I Hate Suzie was acclaimed by television critics, who praised the writing and Piper's performance. The review aggregator website Rotten Tomatoes reported an approval rating of 95% with an average score of 8.1/10, based on 37 reviews. The website's critical consensus reads, "Gazing into the eye of the celebrity storm with frenzied style, I Hate Suzie is a ruthless satire on stardom that is effortlessly carried by Billie Piper's manic performance." Metacritic, which uses a weighted average, assigned the first season a score of 85 out of 100 based on 11 critics, indicating "Universal acclaim".

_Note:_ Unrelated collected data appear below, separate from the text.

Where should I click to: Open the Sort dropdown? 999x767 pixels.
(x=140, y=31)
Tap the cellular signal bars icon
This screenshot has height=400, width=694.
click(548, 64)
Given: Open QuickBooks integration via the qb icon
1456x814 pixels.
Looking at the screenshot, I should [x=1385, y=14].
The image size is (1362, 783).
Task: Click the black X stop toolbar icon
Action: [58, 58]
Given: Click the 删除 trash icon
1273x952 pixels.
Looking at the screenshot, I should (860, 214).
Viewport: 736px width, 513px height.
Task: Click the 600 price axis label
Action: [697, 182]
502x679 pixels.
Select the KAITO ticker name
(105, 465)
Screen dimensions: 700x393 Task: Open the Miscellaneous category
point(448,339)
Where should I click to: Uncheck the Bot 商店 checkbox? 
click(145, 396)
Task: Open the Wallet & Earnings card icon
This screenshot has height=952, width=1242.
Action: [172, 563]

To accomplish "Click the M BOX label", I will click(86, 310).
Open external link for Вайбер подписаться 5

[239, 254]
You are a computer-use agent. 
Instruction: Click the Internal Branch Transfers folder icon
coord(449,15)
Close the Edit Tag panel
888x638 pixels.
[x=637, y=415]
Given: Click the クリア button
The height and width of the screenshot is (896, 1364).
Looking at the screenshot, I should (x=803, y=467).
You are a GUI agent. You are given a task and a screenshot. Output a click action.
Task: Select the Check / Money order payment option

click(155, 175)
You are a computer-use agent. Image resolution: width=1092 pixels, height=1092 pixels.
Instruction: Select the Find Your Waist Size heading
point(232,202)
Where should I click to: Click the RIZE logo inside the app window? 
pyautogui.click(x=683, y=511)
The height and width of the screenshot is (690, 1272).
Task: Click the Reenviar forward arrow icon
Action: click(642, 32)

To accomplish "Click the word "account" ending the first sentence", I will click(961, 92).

Writing for The Telegraph, Chris Bennion gave the show 5 out of 5 stars, stating "I Hate Suzie is a glorious mess of ideas, a potent, fizzing monument to the creativity of its makers." Lucy Mangan of The Guardian praised the collaboration between Prebble and Piper, calling the show a "wild ride that feels like an absolute gift." Kristen Baldwin in her review for Entertainment Weekly gave the series an "A" rating, calling it a "bloody brilliant exploration of modern womanhood" that "tells a wholly unique story about the liberation that comes from total exposure."

Sonia Saraiya of Vanity Fair wrote, "I Hate Suzie is a masterclass in tone... a portrait of vulnerability that bewitches not by prettifying itself, or making itself ugly, but instead with stark, unfiltered honesty." Ed Cumming of The Independent wrote, "Piper has a rare gift for eliciting sympathy... [w]hat emerges is a black-comedy-horror about female friendship, modern fame, and the impossibility of true privacy in a world where everyone has an online video camera in their pockets."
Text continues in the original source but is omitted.